■ REQUIRED ACTION ■
Exactly the lines from the one containing "At what coordinates should I click to accomplish: Select" through the end of the records must be reproduced; leave out all pictures.
*** Opening INPUT DATA ***
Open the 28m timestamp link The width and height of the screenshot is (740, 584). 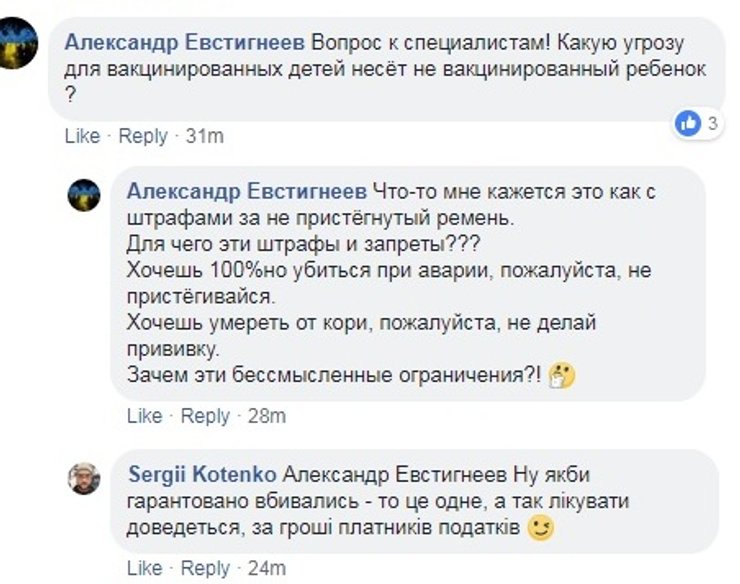(x=266, y=416)
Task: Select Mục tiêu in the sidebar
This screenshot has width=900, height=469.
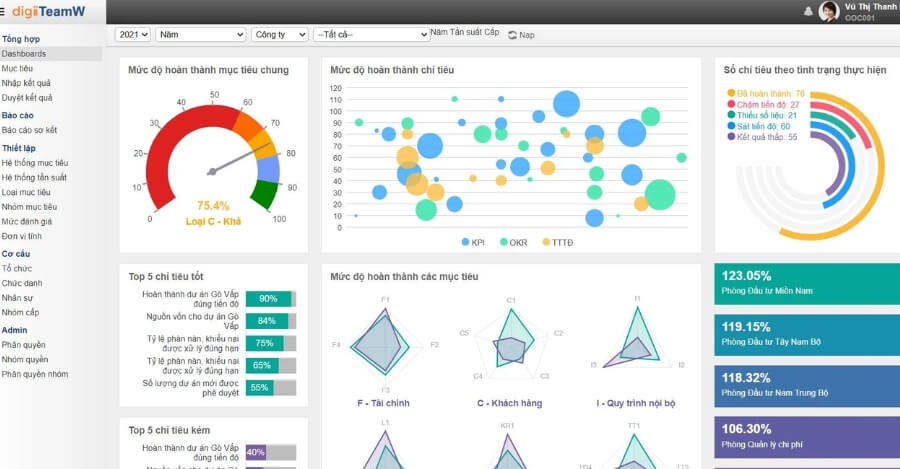Action: coord(17,68)

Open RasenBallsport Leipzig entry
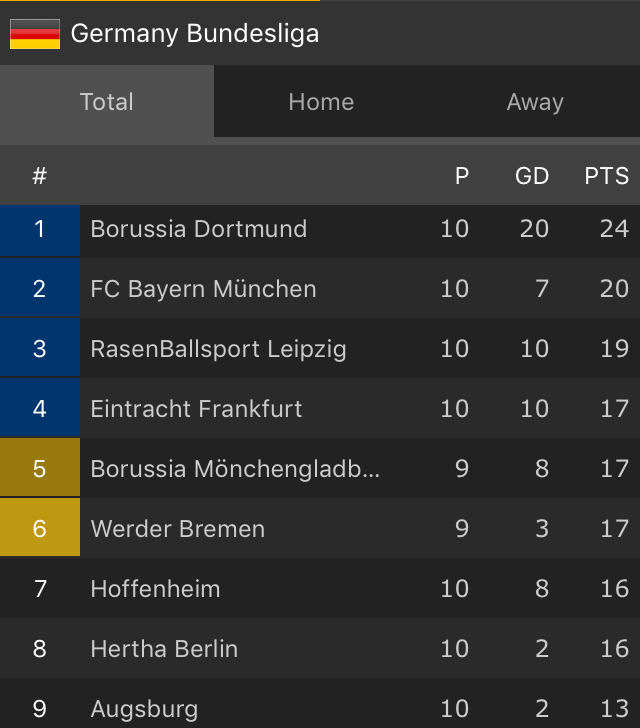pyautogui.click(x=218, y=349)
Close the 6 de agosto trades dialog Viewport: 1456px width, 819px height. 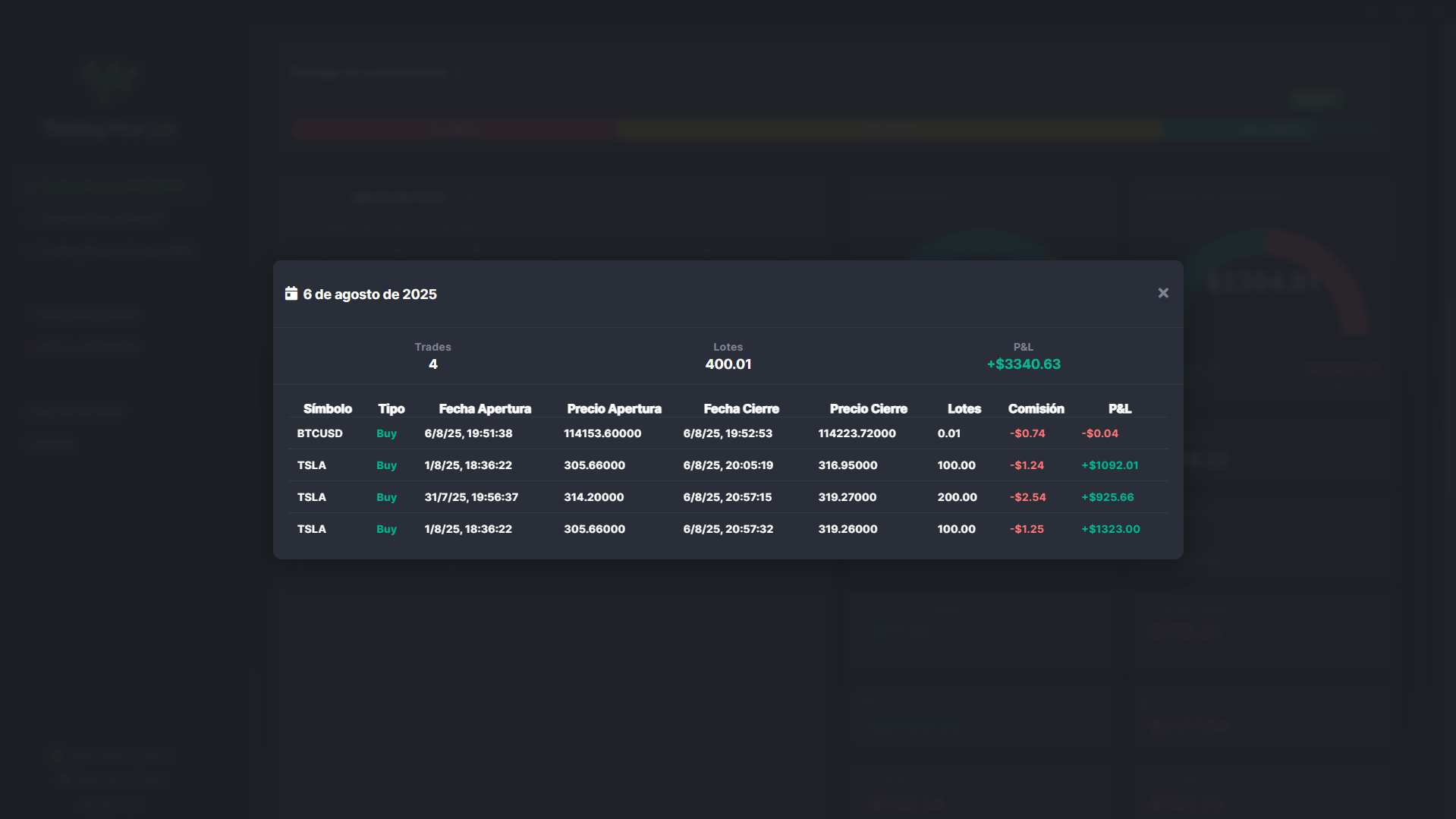click(x=1162, y=293)
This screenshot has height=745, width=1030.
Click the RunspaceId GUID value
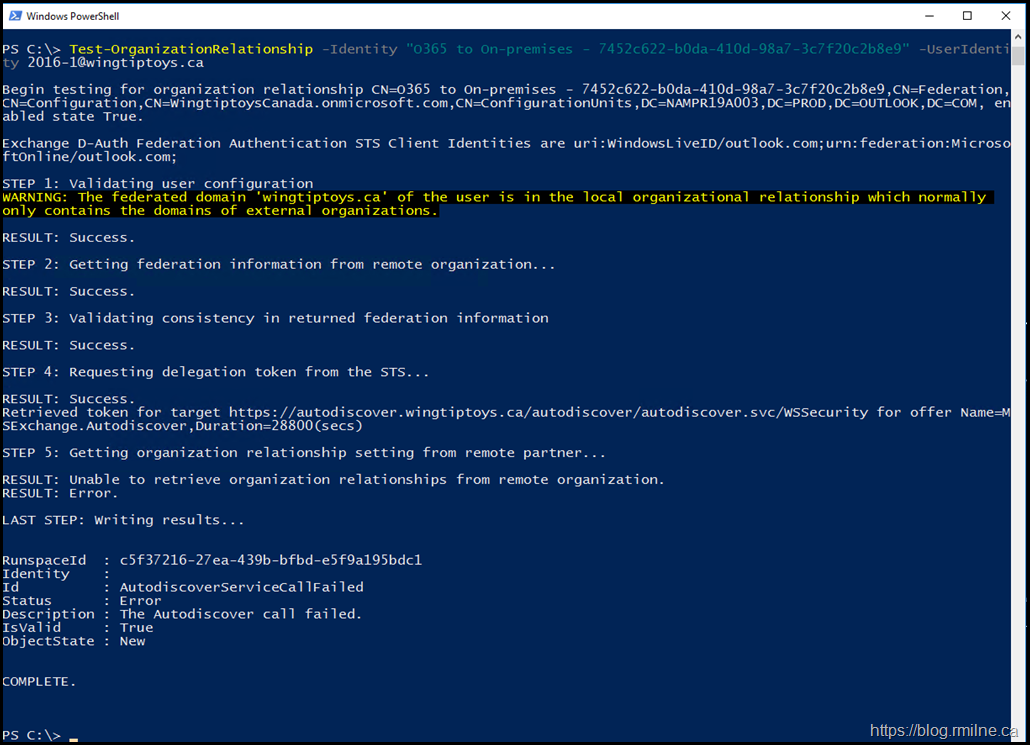tap(270, 560)
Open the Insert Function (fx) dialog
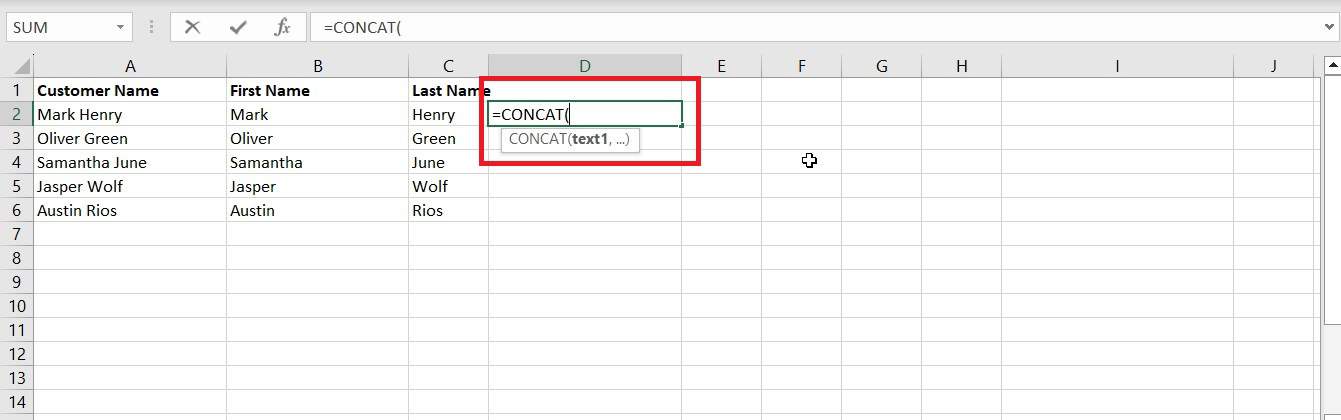The width and height of the screenshot is (1341, 420). tap(282, 27)
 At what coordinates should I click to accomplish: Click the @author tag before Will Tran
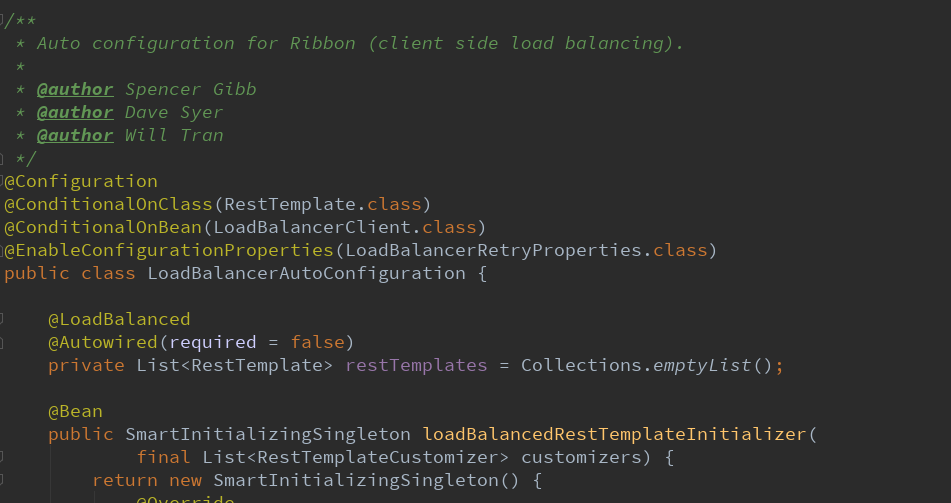tap(75, 135)
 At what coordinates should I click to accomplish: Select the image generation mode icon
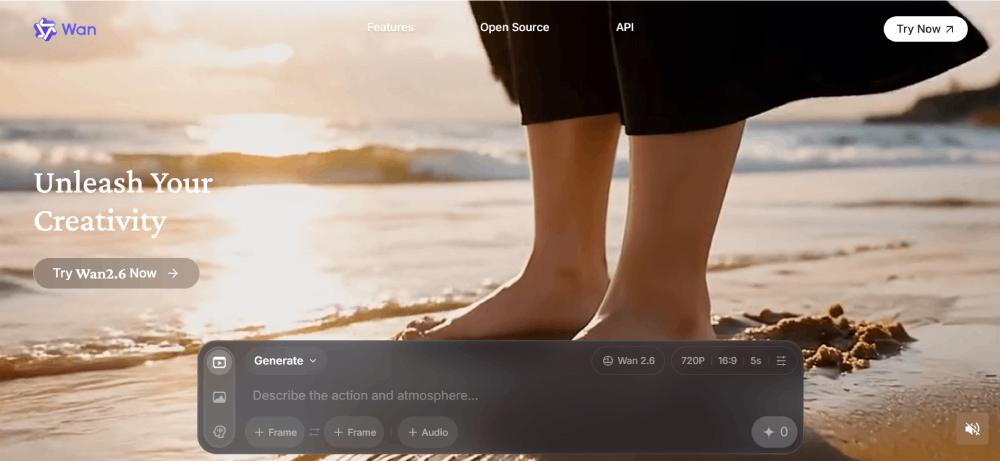click(x=219, y=397)
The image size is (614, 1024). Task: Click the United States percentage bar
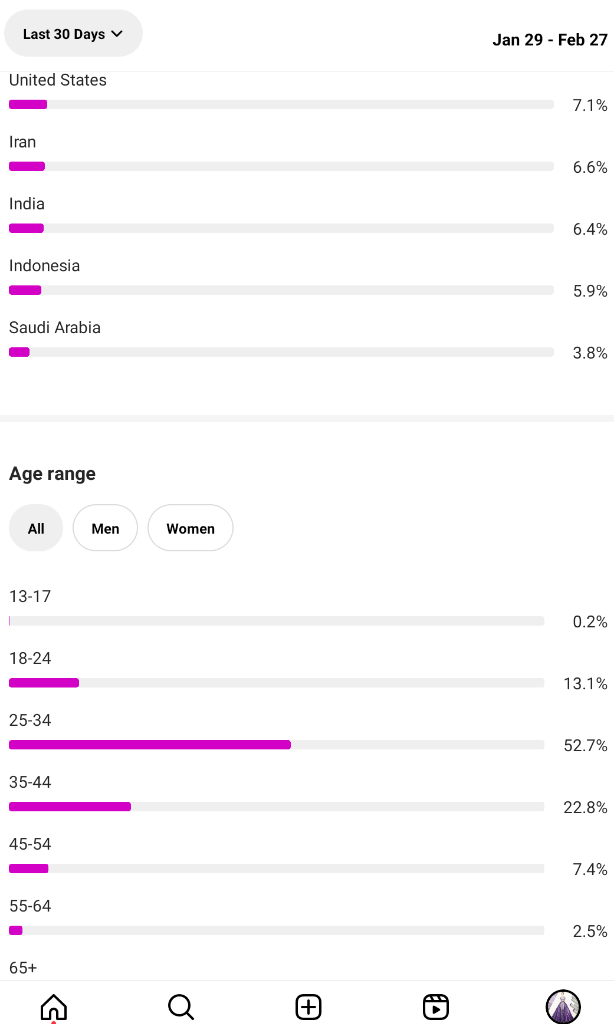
*** Closing INPUT DATA ***
■ ANSWER TO THIS EXERCISE ■
 At what coordinates should I click to accomplish: Select the image generation mode icon
click(x=219, y=397)
The image size is (614, 1024). Task: Click the United States percentage bar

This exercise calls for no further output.